Nicknamed the "unseen terror of East Prussia," Roza Shanina was one of the most skilled Soviet snipers during World War II. From a young age, Shanina didn’t care much for the docile life that was common for women during that time. At just 14, she ran away from home, walking 120 miles all alone before she reached a train station. There, she boarded a train to the city of Arkhangelsk and enrolled in the city’s college. She quickly fell in love with the city, under the lights and amidst the hustle and bustle. But she knew she was destined for more.
In 1941, Shanina’s 19-year-old brother was killed in combat during the siege of Leningrad. It was then that she decided to enroll in the military herself to serve her country. As it was atypical for women to serve in the military, she had to ask for special permission from the military commissariat. And in 1943, Shanina successfully enrolled in the army and joined the Central Female Sniper Academy. She excelled in her training at the academy, graduating with top honors. In April of 1944, she was appointed commander of an all-female sniper platoon. In June, she volunteered to be sent to the front line. Her request was actually refused. Not to be deterred, she went anyway.

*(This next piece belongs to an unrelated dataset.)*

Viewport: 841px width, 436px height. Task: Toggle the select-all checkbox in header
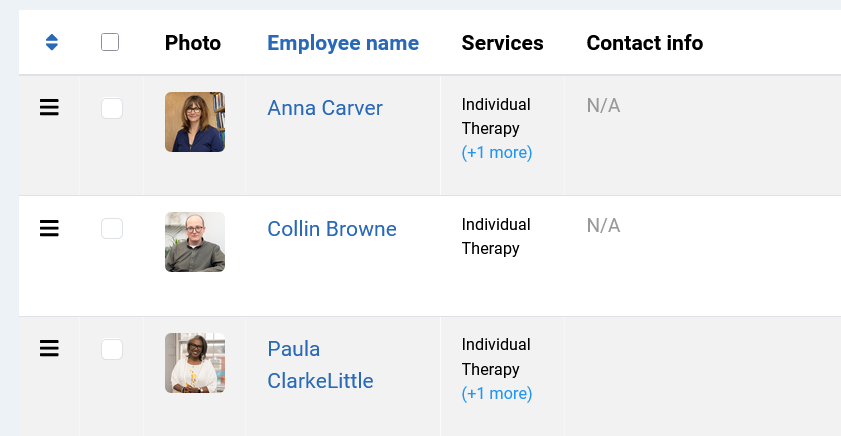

During the war, Shanina kept a detailed diary of her experiences on the battlefield—despite the Soviet military banning this act. This diary concealed her most close-kept secrets, personal feelings, and innermost thoughts on the war. With entries from her first kill to later ones, detailing how she was hardened by battle, her diary revealed that she felt she had found her true purpose and calling in life.
She had a steady hand, comparable to the most talented men on the frontlines. Shanina rarely missed a shot and often made doublets, meaning she could hit two targets with two rounds fired in quick succession. During her first year on the war front, Shanina became the first servicewoman of the 3rd Belorussian Front to be awarded the Order of Glory. This award was given to soldiers of the Red Army who displayed glorious feats of bravery, courage, and fearlessness in the face of the enemy.

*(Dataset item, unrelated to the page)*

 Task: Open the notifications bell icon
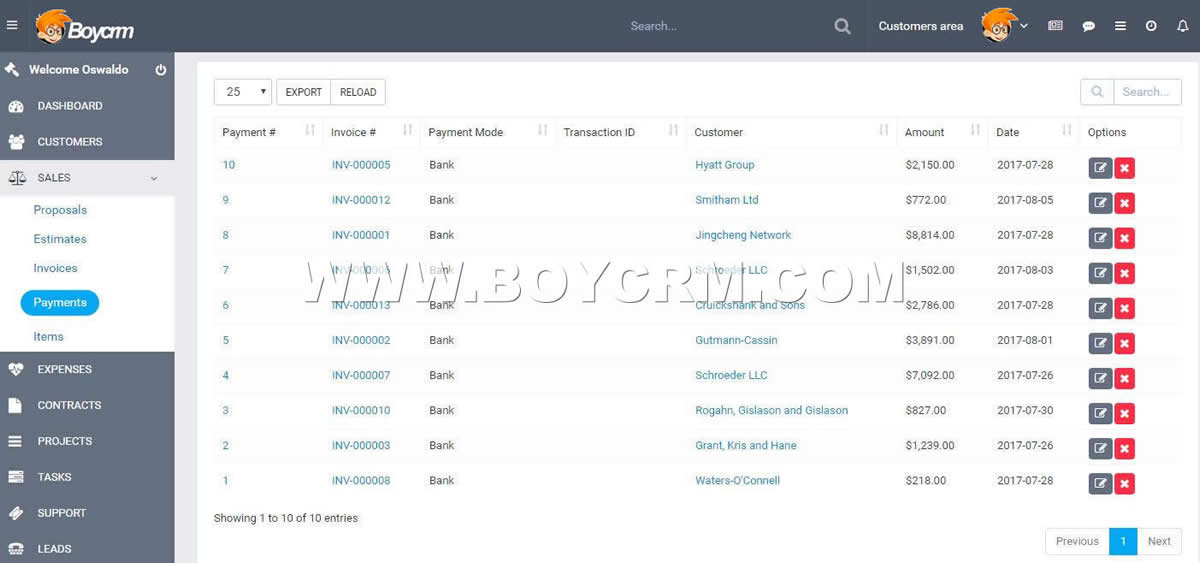1182,26
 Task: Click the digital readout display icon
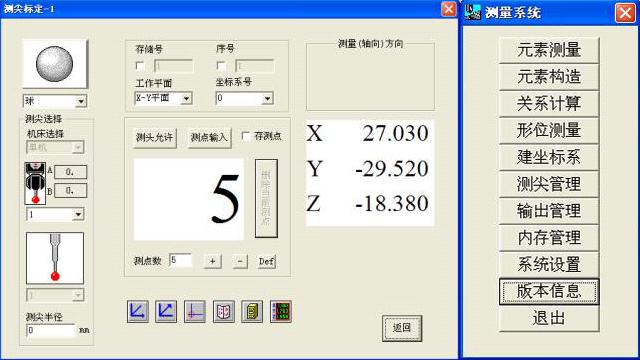(281, 312)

In January 1945, Shanina penned what would be one of her last diary entries, writing that German fire had intensified and she believed she might be killed soon. In the same entry, she wrote that she had no fear of death and thought her supporters and fans gave her too much credit. Humble, even on the verge of death, she wrote, “What I’ve actually done? No more than I have to as a Soviet person, having stood up to defend the motherland.” On January 17th, Shanina was fatally injured while shielding an artillery officer. When two Russian officers discovered her body, she was slumped over the officer, hands still gripping her rifle. She was 20 years old.

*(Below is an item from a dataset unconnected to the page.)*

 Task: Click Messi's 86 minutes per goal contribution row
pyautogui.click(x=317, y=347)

Shanina was one of the deadliest Soviet women snipers of all time, credited with 59 kills. But she was also a prolific writer, and her diary entries showcased her profound insight and determination. Brave and talented, Shanina gave up everything to fight back against the Nazis invading her country. Her story, along with countless other courageous fighters who risked their lives for the better of their people, continues to inspire and echo to this day.